======== DATA EXTRACTS ========
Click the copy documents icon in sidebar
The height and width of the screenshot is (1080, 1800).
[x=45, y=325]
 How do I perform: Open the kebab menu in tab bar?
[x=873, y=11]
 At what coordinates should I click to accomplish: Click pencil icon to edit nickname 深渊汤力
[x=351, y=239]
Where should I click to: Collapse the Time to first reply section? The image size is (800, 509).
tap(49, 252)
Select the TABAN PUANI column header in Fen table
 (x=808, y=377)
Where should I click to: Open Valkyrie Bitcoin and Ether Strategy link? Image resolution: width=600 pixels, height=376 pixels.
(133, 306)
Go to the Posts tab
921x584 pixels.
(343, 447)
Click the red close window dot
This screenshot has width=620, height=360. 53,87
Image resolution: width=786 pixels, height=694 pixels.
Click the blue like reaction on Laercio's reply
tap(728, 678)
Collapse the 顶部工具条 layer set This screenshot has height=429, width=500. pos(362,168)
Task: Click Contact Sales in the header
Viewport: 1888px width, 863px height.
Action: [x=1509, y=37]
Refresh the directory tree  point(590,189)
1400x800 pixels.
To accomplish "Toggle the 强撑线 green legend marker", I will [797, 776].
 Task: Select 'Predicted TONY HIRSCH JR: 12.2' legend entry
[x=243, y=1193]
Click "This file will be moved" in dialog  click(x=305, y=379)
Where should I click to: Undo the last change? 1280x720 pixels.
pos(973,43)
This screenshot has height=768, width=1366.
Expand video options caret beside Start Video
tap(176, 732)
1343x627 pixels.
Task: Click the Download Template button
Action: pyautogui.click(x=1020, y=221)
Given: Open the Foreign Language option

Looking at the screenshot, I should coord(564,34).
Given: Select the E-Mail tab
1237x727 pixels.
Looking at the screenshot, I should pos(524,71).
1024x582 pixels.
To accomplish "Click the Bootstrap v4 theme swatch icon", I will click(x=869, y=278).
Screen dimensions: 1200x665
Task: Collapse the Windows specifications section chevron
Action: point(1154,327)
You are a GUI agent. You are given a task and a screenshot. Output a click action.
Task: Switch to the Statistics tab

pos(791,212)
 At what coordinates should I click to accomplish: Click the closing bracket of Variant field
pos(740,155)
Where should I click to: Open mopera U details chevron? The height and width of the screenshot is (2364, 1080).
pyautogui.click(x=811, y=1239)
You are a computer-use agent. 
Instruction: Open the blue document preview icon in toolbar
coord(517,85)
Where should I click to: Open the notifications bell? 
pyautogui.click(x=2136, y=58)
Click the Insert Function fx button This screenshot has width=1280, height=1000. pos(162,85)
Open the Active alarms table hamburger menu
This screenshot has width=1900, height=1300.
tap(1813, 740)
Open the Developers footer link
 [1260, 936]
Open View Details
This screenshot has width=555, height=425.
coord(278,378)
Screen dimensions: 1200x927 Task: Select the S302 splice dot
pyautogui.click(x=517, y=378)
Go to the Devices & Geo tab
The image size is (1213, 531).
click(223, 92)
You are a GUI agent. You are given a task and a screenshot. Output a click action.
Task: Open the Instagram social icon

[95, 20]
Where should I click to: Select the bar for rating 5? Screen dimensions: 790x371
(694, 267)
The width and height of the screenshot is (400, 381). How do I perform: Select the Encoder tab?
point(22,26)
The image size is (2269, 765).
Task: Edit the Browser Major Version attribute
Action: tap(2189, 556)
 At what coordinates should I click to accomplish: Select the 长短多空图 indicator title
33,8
========
TASK DIRECTIONS: Reproduce the whole listing, exactly.

EXERCISE RESULT:
Click the copy documents icon in sidebar
The height and width of the screenshot is (1080, 1800).
[x=45, y=325]
 How do I perform: Open the kebab menu in tab bar?
[x=873, y=11]
 At what coordinates should I click to accomplish: Click pencil icon to edit nickname 深渊汤力
[x=351, y=239]
Where should I click to: Collapse the Time to first reply section? The image size is (800, 509).
tap(49, 252)
Select the TABAN PUANI column header in Fen table
 (x=808, y=377)
Where should I click to: Open Valkyrie Bitcoin and Ether Strategy link? Image resolution: width=600 pixels, height=376 pixels.
(133, 306)
Go to the Posts tab
921x584 pixels.
(343, 447)
Click the red close window dot
This screenshot has width=620, height=360. 53,87
Image resolution: width=786 pixels, height=694 pixels.
Click the blue like reaction on Laercio's reply
tap(728, 678)
Collapse the 顶部工具条 layer set This screenshot has height=429, width=500. pos(362,168)
Task: Click Contact Sales in the header
Viewport: 1888px width, 863px height.
Action: [x=1509, y=37]
Refresh the directory tree  point(590,189)
1400x800 pixels.
To accomplish "Toggle the 强撑线 green legend marker", I will [797, 776].
 Task: Select 'Predicted TONY HIRSCH JR: 12.2' legend entry
[x=243, y=1193]
Click "This file will be moved" in dialog  click(x=305, y=379)
Where should I click to: Undo the last change? 1280x720 pixels.
pos(973,43)
This screenshot has height=768, width=1366.
Expand video options caret beside Start Video
tap(176, 732)
1343x627 pixels.
Task: Click the Download Template button
Action: pyautogui.click(x=1020, y=221)
Given: Open the Foreign Language option

Looking at the screenshot, I should coord(564,34).
Given: Select the E-Mail tab
1237x727 pixels.
Looking at the screenshot, I should pos(524,71).
1024x582 pixels.
To accomplish "Click the Bootstrap v4 theme swatch icon", I will click(x=869, y=278).
Screen dimensions: 1200x665
Task: Collapse the Windows specifications section chevron
Action: point(1154,327)
You are a GUI agent. You are given a task and a screenshot. Output a click action.
Task: Switch to the Statistics tab

pos(791,212)
 At what coordinates should I click to accomplish: Click the closing bracket of Variant field
pos(740,155)
Where should I click to: Open mopera U details chevron? The height and width of the screenshot is (2364, 1080).
pyautogui.click(x=811, y=1239)
You are a computer-use agent. 
Instruction: Open the blue document preview icon in toolbar
coord(517,85)
Where should I click to: Open the notifications bell? 
pyautogui.click(x=2136, y=58)
Click the Insert Function fx button This screenshot has width=1280, height=1000. pos(162,85)
Open the Active alarms table hamburger menu
This screenshot has width=1900, height=1300.
tap(1813, 740)
Open the Developers footer link
 [1260, 936]
Open View Details
This screenshot has width=555, height=425.
coord(278,378)
Screen dimensions: 1200x927 Task: Select the S302 splice dot
pyautogui.click(x=517, y=378)
Go to the Devices & Geo tab
The image size is (1213, 531).
click(223, 92)
You are a GUI agent. You are given a task and a screenshot. Output a click action.
Task: Open the Instagram social icon

[95, 20]
Where should I click to: Select the bar for rating 5? Screen dimensions: 790x371
(694, 267)
The width and height of the screenshot is (400, 381). How do I perform: Select the Encoder tab?
point(22,26)
The image size is (2269, 765).
Task: Edit the Browser Major Version attribute
Action: tap(2189, 556)
 At what coordinates should I click to accomplish: Select the 长短多空图 indicator title
33,8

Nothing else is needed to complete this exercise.